● WORK REQUIRED: Among the lines of data below, reproduce only those from the one with "[Compartir en Telegram] (132, 279)" through the one with "(0) (40, 1590)", exactly as they stand, both ends included.

RECORDS Start Marker

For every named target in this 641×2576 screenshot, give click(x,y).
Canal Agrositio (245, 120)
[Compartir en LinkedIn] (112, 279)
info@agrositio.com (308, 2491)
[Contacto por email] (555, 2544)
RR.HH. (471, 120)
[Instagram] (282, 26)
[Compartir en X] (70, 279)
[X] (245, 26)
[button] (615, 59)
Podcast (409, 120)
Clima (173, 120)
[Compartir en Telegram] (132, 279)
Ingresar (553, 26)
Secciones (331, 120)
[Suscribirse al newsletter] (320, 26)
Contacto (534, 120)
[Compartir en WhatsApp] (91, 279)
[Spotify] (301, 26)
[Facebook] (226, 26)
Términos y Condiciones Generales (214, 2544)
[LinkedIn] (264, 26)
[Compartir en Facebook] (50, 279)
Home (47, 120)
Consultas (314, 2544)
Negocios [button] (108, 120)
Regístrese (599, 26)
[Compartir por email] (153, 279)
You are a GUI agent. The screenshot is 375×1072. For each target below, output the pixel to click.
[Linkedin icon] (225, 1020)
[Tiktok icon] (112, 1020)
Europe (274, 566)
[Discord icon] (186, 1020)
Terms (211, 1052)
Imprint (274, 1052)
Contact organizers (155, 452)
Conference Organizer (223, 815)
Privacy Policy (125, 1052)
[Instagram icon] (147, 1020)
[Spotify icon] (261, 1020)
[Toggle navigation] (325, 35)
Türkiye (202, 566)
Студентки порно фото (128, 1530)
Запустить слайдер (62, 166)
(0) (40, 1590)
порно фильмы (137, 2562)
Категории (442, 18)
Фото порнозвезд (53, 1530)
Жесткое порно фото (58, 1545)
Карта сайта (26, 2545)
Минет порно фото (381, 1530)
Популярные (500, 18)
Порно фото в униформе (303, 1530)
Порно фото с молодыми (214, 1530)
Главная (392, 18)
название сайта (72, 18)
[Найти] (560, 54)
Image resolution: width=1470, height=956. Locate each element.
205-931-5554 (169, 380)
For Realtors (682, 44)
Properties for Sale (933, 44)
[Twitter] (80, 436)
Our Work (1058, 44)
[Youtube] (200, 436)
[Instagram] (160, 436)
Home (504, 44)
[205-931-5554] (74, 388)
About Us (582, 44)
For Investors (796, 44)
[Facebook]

RECORDS End Marker

● SOLUTION FOR THIS EXERCISE:
[Compartir en Telegram] (132, 279)
Ingresar (553, 26)
Secciones (331, 120)
[Suscribirse al newsletter] (320, 26)
Contacto (534, 120)
[Compartir en WhatsApp] (91, 279)
[Spotify] (301, 26)
[Facebook] (226, 26)
Términos y Condiciones Generales (214, 2544)
[LinkedIn] (264, 26)
[Compartir en Facebook] (50, 279)
Home (47, 120)
Consultas (314, 2544)
Negocios [button] (108, 120)
Regístrese (599, 26)
[Compartir por email] (153, 279)
You are a GUI agent. The screenshot is 375×1072. For each target below, output the pixel to click.
[Linkedin icon] (225, 1020)
[Tiktok icon] (112, 1020)
Europe (274, 566)
[Discord icon] (186, 1020)
Terms (211, 1052)
Imprint (274, 1052)
Contact organizers (155, 452)
Conference Organizer (223, 815)
Privacy Policy (125, 1052)
[Instagram icon] (147, 1020)
[Spotify icon] (261, 1020)
[Toggle navigation] (325, 35)
Türkiye (202, 566)
Студентки порно фото (128, 1530)
Запустить слайдер (62, 166)
(0) (40, 1590)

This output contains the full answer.